#### [TASK TO COMPLETE]
Filter the rows below and copy out each line that contains the string "Delete".

[Entries from a dataset]

## begin

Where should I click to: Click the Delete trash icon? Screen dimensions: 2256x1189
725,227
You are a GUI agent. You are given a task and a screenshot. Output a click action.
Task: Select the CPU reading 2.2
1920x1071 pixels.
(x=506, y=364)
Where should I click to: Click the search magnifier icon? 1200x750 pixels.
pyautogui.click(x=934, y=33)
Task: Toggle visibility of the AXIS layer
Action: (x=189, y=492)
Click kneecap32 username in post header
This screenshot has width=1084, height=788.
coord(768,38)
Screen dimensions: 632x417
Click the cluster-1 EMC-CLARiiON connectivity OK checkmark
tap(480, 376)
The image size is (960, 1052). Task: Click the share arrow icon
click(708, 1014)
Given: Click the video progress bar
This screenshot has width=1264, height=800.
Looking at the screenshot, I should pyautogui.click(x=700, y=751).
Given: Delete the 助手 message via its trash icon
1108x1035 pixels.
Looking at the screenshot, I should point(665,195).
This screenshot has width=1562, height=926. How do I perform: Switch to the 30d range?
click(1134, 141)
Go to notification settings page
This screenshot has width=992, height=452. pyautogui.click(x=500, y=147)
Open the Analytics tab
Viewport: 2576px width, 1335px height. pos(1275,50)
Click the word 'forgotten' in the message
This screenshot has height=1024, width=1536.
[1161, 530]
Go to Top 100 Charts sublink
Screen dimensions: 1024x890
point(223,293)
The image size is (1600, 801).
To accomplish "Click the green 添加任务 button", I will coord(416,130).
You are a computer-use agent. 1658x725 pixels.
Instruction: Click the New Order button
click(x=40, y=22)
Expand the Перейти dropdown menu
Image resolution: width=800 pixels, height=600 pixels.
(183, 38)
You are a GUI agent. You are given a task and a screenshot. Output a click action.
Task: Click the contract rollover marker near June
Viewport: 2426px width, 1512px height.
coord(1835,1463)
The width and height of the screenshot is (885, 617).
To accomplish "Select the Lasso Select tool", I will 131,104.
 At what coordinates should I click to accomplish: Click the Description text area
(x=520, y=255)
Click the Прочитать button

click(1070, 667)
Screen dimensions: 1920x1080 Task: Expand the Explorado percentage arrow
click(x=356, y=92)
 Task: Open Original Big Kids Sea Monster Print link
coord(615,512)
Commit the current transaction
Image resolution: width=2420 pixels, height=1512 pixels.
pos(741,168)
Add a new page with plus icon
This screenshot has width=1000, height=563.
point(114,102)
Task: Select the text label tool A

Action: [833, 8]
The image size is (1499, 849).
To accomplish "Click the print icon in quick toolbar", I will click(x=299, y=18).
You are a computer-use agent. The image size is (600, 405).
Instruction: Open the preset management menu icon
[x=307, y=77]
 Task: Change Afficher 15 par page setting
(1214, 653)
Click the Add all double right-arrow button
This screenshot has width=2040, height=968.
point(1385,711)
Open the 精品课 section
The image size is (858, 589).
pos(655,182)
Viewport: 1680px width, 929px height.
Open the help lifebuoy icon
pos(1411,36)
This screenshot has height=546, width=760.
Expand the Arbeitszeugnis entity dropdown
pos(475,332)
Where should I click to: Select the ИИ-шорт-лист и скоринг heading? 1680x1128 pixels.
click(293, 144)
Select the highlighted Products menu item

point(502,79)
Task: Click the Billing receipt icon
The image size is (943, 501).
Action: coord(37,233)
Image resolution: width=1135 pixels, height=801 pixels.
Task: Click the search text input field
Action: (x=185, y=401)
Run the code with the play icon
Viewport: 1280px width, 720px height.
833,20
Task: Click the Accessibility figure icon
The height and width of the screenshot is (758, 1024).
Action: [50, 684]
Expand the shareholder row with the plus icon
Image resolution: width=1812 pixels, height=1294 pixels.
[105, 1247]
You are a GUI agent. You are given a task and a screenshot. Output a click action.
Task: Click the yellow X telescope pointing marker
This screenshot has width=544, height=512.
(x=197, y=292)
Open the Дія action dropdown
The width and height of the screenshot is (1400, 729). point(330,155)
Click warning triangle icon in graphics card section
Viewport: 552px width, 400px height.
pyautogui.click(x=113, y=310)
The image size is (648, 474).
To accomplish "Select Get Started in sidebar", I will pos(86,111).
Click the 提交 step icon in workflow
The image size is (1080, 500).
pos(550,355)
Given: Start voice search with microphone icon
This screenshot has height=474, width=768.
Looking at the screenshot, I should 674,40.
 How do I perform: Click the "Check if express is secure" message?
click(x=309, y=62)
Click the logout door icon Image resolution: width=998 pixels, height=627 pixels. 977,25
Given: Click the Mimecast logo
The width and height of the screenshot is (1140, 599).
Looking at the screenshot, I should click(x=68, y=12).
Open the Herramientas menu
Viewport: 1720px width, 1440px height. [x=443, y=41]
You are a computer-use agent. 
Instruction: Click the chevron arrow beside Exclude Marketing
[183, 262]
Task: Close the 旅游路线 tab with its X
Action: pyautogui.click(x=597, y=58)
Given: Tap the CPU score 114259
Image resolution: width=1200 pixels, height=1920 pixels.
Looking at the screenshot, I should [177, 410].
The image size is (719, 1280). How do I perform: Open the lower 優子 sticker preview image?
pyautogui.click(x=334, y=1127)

## end

#### [SOLUTION BELOW]
Where should I click to: Click the Delete trash icon? Screen dimensions: 2256x1189
Given: Delete the 助手 message via its trash icon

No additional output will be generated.